■ Source document
Winnipeg Blue Bombers head coach Mike O’Shea still has a linebacker’s mentality.
Earlier this week, veteran Winnipeg linebacker Adam Bighill quipped that what he missed most during the CFL’s down time was hitting people.
O’Shea, who played 16 seasons as a middle linebacker before entering the coaching ranks, fully understands the sentiment.
“Hell, I’m 50 and I still miss hitting people,” O’Shea said during a video conference Friday. “I miss just seeing the players interact.
“I like competition, I like the planning, I like seeing guys compete on the field in practice, in games, all that stuff. But I do miss just the daily stuff that goes on, the way the players interact with each other on a daily basis. I really get a charge out of watching guys be teammates. That’s been missing for sure.”
The CFL’s board of governors voted Monday in favour of starting a 14-game season Aug. 5 and opening training camps July 10. The league didn’t play in 2020 due to the COVID-19 pandemic.

■ Work request A
Write out the Blue Bombers article between "The CFL’s board" and "the COVID-19 pandemic.", inclusive.
■ Work request B
Extend the article about Mike O'Shea and the Blue Bombers, picking up right after its final sentence.

■ Material provided
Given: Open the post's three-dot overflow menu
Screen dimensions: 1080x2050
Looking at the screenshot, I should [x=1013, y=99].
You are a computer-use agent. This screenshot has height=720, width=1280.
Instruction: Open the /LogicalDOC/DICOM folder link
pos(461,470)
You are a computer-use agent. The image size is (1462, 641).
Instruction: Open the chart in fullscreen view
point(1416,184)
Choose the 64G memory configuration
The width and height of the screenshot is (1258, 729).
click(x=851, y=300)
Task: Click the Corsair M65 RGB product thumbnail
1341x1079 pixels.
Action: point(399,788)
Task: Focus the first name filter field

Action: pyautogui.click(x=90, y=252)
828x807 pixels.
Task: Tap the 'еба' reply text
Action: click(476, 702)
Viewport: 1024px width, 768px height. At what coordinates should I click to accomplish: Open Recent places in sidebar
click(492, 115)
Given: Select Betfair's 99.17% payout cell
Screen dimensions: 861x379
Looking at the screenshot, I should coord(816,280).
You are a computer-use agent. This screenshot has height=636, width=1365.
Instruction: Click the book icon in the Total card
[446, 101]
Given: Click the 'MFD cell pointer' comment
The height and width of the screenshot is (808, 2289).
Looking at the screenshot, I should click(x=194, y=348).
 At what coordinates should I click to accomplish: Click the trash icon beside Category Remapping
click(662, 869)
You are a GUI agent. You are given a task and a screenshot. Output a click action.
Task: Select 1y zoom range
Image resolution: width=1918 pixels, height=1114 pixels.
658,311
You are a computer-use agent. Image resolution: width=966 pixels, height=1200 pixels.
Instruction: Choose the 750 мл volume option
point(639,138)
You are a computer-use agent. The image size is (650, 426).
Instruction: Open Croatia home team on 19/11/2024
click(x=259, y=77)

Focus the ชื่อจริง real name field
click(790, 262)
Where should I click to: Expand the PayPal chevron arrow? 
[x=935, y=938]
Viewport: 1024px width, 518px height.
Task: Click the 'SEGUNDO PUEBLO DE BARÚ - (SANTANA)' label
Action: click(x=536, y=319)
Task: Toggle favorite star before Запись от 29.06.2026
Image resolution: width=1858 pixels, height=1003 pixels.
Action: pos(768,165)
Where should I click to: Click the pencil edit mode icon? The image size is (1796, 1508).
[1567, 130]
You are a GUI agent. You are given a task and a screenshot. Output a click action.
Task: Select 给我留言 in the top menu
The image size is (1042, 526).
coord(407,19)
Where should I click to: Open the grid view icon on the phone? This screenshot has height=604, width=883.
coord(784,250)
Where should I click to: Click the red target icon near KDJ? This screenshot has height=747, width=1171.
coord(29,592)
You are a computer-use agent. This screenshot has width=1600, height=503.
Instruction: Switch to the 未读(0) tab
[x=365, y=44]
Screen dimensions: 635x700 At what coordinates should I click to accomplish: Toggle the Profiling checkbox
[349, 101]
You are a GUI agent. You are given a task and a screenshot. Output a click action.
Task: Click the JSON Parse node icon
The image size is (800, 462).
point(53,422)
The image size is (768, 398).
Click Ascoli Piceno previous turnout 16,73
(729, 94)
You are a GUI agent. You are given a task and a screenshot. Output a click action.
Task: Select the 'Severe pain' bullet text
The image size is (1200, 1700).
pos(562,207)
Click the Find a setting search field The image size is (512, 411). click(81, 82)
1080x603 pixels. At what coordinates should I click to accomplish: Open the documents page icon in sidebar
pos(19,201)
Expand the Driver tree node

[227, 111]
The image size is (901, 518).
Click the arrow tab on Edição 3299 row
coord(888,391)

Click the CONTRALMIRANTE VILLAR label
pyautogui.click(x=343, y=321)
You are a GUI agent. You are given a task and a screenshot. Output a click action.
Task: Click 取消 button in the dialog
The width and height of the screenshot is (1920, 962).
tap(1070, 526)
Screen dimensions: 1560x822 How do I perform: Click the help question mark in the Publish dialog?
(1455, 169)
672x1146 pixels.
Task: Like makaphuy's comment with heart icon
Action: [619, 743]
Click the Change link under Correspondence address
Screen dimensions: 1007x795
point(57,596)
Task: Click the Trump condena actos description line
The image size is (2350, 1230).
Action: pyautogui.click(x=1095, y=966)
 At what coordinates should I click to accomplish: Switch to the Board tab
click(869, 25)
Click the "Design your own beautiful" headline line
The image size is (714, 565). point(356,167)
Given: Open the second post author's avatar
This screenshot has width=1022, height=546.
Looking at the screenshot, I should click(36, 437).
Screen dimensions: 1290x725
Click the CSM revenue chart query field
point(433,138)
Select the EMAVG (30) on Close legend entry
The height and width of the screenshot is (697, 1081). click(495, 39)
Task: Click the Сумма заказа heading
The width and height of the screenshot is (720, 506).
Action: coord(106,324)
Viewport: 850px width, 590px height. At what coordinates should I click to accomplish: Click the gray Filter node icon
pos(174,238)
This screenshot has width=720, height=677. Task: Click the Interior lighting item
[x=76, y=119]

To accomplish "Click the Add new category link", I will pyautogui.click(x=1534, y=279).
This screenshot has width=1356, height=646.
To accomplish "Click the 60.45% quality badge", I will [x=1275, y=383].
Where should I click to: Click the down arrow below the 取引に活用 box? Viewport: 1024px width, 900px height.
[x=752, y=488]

■ Written response A
The CFL’s board of governors voted Monday in favour of starting a 14-game season Aug. 5 and opening training camps July 10. The league didn’t play in 2020 due to the COVID-19 pandemic.

■ Written response B
Winnipeg has the distinction of winning the last CFL game played. The Bombers defeated the Hamilton Tiger-Cats 33-12 in the 2019 Grey Cup, the franchise’s first championship since 1990.
Some 19 months later, the Bombers can finally look at defending their title, even if it will be amid COVID-19 safety protocols and limited fans in stands.
“I think it will be a great lesson in resiliency and flexibility, I really do,” said O’Shea, a native of North Bay, Ont. “Every team will experience that, where things come up during the season and you have to be able to adapt very quickly.
“I fully expect our guys to be able to do that, we’ve got a bunch of pros. There are points inside our room where I want our guys to be flexible so they’re kind of used to that. I don’t see any challenges that won’t be overcome by any team, really.”
O’Shea is entering his seventh season as Bombers head coach. The 2019 championship was his fifth but first as a head coach and first with Winnipeg.
O’Shea’s first three titles came as a Toronto player (1996, ’97, ’04) before he earned another as an Argos assistant coach (2012). O’Shea enjoyed a decorated playing career, being named the CFL’s top rookie (1993) and outstanding Canadian (1999).
He became the first Canadian to surpass 1,000 career tackles and was named to the Argos’ all-time squad in 2007. O’Shea was inducted into the Canadian Football Hall of Fame in 2017.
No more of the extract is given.